Penginjil Yohanes menulis: “Pada mulanya adalah Firman; Firman itu bersama-sama dengan Allah dan Firman itu adalah Allah. Ia pada mulanya bersama-sama dengan Allah” (Yoh 1:1-2). Kembali kepada keseharian di tengah dunia. Yang dikatakan dan sering didengar adalah “mulanya biasa saja”. Kita hidup dalam kondisi apa adanya. Tetapi, ini bukan sebuah takdir, bukan pula sebuah nasib. Kita meyakini bahwa hidup kita selalu dalam penyelenggaraan Tuhan. Hidup kita ada dalam tangan kasih Tuhan. Ia membingkai hidup kita. Penginjil Yohanes menunjukkan kepada kita bahwa “pada mulanya adalah Firman”. Dalam alur refleksi ini, kita semua seakan-akan berada di serambi depan Prolog Injil Yohanes. Sebelum dia mengajak kita memasuki ruang Injilnya, kita diminta masuk dalam “hadirat Allah” yang mengagumkan. Kita perlu menyadari bahwa jauh sebelum terciptanya segala sesuatu yang ada, hanya ada suatu “keabadiaan”. “Pada mulanya” berarti juga awal dalam waktu, tetapi lebih hakiki, lebih mendalam “pada hakikatnya”. Yang ada di dalam keabadiaan itu adalah Firman. Keheningan dalam imanlah yang kita andalkan agar memampukan kita mengalami dan merasakan “Keabadian” Titik Alfa itu dan coba mendaraskan sabda ini dalam hati. Terasa gema dan gaung suara Penginjil ketika sabda yang sama diucapkannya dan menjadikan itu sebagai sebuah warisan iman bagi kita, maka ditulisnya di jenang pintu pondok Prolog Injilnya.

Sekali lagi kita mau merasakan bagaimana Rasul Yohanes mengungkapkan sebuah pilar iman yang mendalam dan berakar, yang tentunya itu merupakan pula sebuah kesaksian imannya yang tertuang dan terbaca di dalam Prolog itu sendiri (lih. Yoh 1:1-18). Maka, Prolog yang sarat makna dan pesan ini berperan sebagai “pembukaan” dari seluruh Injil. Makna dan pesan terbingkai dalam etalase butir-butir iman akan Allah dan Sabda (Kebijaksanaan) yang adalah isi Injil yang dilukiskannya secara puitis. Inilah sebuah hasil kontemplasi penginjil akan Firman itu. Penegasan iman inilah yang mengawali seluruh proses penulisan tentang Allah dan Sabda yang kekal dan abadi.

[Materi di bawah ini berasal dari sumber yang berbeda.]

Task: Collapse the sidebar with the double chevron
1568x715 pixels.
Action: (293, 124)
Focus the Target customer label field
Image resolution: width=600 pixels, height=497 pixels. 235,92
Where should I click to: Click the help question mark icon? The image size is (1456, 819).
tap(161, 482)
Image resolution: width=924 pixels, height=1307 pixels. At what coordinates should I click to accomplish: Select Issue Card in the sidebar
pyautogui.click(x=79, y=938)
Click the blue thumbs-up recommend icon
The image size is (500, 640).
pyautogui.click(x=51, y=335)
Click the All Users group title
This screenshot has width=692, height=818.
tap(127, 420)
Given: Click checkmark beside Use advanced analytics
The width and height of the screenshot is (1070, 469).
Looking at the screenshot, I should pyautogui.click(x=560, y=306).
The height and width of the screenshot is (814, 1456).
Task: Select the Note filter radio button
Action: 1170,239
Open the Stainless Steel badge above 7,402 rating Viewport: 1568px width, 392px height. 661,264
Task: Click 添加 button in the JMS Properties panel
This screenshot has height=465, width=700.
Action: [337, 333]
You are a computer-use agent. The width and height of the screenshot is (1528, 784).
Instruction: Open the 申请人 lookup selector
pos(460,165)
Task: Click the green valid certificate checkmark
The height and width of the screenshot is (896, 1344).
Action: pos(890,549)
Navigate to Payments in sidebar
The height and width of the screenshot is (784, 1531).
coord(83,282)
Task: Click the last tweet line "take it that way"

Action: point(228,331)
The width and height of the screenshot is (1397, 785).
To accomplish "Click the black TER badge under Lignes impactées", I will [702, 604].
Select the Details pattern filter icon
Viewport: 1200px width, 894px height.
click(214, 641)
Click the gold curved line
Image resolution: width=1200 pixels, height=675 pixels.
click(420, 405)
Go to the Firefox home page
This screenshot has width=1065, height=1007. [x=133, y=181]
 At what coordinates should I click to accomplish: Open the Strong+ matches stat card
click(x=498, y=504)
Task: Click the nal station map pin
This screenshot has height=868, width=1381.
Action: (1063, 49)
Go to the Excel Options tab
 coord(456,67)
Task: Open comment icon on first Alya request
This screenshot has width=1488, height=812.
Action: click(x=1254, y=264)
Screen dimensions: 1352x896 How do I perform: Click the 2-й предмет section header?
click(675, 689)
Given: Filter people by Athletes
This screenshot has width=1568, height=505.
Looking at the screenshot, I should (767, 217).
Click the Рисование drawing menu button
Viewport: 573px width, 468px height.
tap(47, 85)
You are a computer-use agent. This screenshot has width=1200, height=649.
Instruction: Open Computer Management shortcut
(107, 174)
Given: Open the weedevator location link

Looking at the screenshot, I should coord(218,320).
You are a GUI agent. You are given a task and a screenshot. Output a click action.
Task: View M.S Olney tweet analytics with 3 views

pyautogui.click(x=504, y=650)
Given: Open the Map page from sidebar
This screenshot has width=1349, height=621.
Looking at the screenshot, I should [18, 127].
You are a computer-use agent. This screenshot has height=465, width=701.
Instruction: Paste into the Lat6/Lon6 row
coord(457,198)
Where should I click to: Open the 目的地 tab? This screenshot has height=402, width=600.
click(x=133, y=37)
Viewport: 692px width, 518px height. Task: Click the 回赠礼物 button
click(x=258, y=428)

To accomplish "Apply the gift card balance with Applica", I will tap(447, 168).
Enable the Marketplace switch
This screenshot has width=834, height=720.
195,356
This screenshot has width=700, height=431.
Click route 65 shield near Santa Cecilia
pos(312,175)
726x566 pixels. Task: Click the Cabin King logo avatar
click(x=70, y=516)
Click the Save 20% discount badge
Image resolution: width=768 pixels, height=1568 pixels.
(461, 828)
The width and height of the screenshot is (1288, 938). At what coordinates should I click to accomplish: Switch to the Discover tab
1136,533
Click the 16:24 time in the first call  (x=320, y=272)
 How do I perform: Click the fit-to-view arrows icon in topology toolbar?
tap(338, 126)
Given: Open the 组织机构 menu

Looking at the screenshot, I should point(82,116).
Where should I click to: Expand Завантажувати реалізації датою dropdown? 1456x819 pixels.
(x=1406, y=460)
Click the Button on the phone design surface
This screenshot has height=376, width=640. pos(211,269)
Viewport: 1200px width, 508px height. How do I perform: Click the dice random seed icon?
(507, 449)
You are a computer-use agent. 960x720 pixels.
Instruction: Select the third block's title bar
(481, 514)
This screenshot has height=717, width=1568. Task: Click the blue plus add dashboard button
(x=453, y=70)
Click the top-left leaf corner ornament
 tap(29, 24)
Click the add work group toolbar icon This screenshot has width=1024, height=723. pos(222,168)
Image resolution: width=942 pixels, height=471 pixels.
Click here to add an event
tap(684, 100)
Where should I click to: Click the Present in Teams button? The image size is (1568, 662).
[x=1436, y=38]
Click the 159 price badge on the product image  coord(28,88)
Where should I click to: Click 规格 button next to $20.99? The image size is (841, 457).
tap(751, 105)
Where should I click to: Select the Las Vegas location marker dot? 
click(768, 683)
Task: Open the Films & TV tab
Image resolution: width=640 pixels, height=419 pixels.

Yesus sebagai Sabda ada pada awal mula, dari keabadian, artinya kehadiran abadi Sabda dalam Allah. Sang Sabda berada dalam keadaan-Nya yang absolut dan kekal. Pada awal mula, sebelum segala sesuatu ada, Persekutuan (Communio) sudah ada, yaitu antara Allah dan Sabda (Logos) dan Pribadi Ketiga Tritunggal Maha Kudus. Persekutuan Ilahi inidalam satu kesatuannya dan secara bersamamemiliki kuasa dan daya untuk menciptakan, mengubah, dan memperbarui. Alur kasih dan kuasa persekutuan ilahi terbaca dengan iman dalam sejarah keselamatan umat manusia.